ITEMS:
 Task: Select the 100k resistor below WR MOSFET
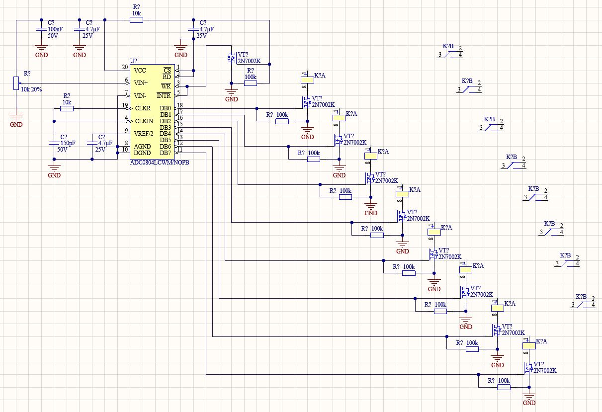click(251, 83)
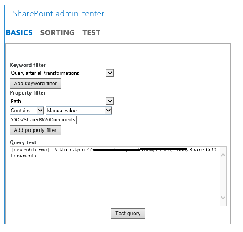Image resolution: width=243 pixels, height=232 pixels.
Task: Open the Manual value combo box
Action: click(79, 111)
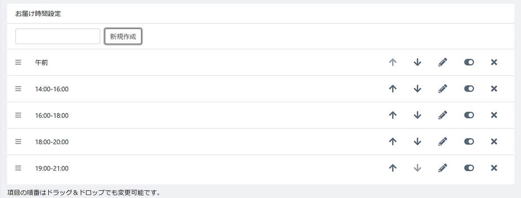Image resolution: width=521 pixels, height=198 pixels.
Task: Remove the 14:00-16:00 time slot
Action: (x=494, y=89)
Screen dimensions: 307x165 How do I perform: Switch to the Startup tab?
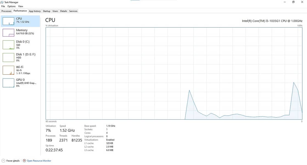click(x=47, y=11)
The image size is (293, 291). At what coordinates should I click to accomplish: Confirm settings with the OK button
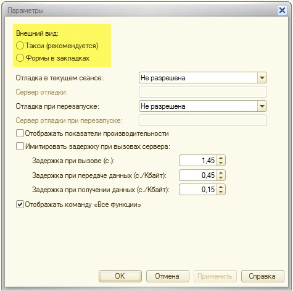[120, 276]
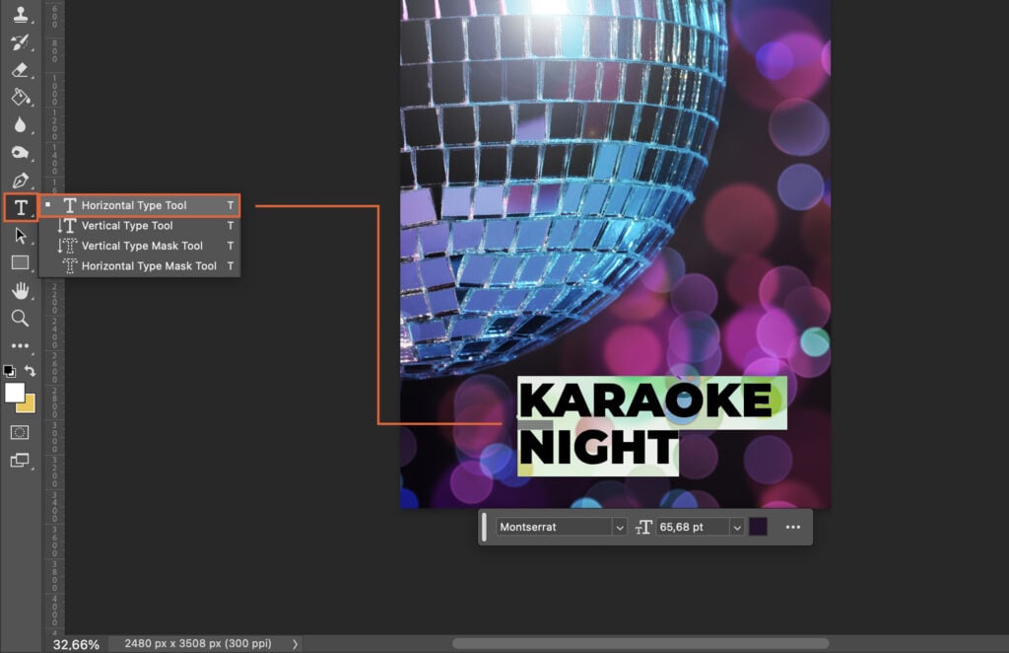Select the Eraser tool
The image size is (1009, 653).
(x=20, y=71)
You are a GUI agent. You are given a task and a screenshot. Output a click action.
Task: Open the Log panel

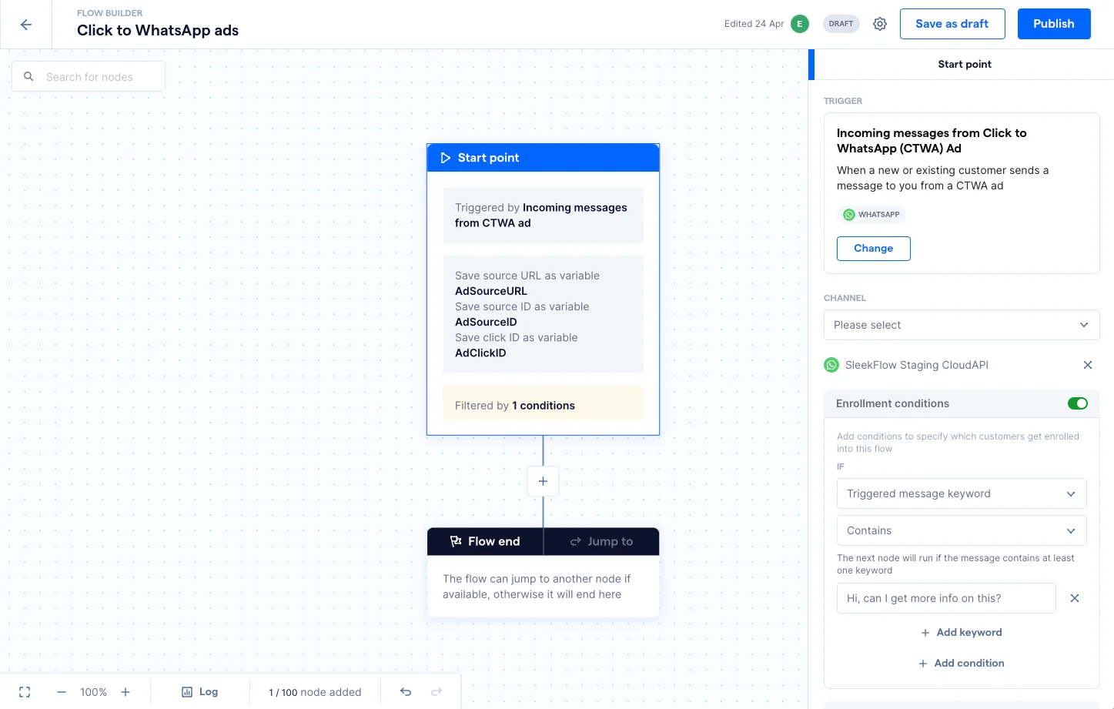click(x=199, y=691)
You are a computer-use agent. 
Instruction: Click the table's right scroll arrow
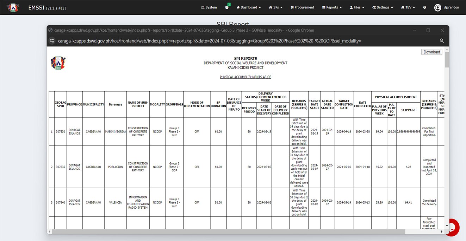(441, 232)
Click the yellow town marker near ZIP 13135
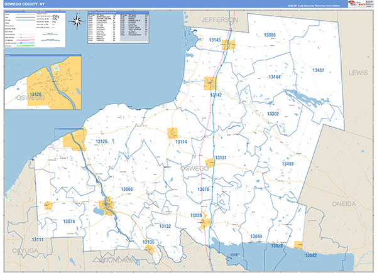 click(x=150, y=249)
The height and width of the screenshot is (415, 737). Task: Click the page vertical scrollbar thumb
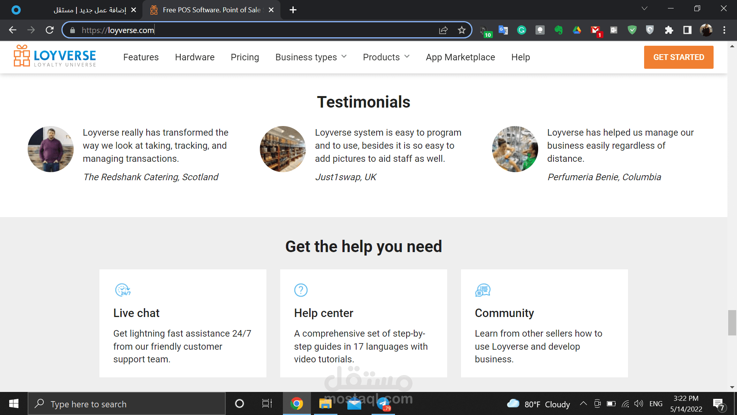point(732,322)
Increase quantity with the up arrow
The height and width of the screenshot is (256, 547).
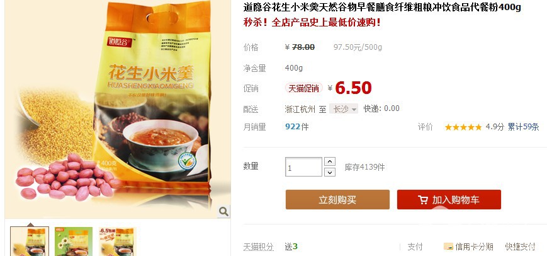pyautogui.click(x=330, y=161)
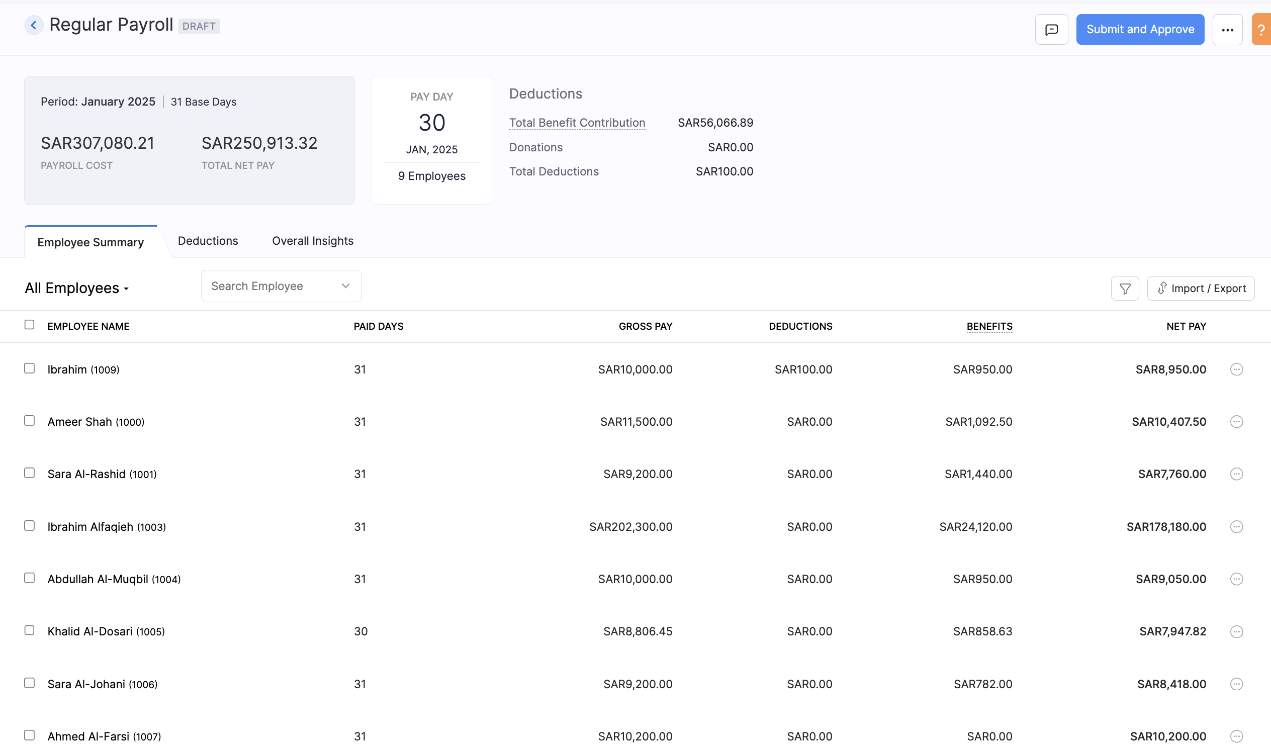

EXERCISE DIRECTIONS: Convert every line of the records above into a JSON list of strings, one string per line. Skip blank lines and leave the pictures out.

OUTPUT BELOW:
[
  " Task: Select the 100k resistor below WR MOSFET",
  "click(251, 83)",
  "Image resolution: width=243 pixels, height=232 pixels.",
  "Task: Open the Manual value combo box",
  "Action: click(79, 111)",
  "Image resolution: width=521 pixels, height=198 pixels.",
  "Task: Remove the 14:00-16:00 time slot",
  "Action: (x=494, y=89)",
  "Screen dimensions: 307x165 How do I perform: Switch to the Startup tab?",
  "click(x=47, y=11)",
  "The image size is (293, 291). At what coordinates should I click to accomplish: Confirm settings with the OK button",
  "[120, 276]",
  "Select the Eraser tool",
  "The image size is (1009, 653).",
  "(x=20, y=71)",
  "You are a GUI agent. You are given a task and a screenshot. Output a click action.",
  "Task: Open the Log panel",
  "click(x=199, y=691)",
  "You are a computer-use agent. ",
  "Instruction: Click the table's right scroll arrow",
  "(441, 232)",
  "Click the yellow town marker near ZIP 13135",
  " click(x=150, y=249)",
  "The height and width of the screenshot is (415, 737). Task: Click the page vertical scrollbar thumb",
  "point(732,322)",
  "Increase quantity with the up arrow",
  "The height and width of the screenshot is (256, 547).",
  "pyautogui.click(x=330, y=161)"
]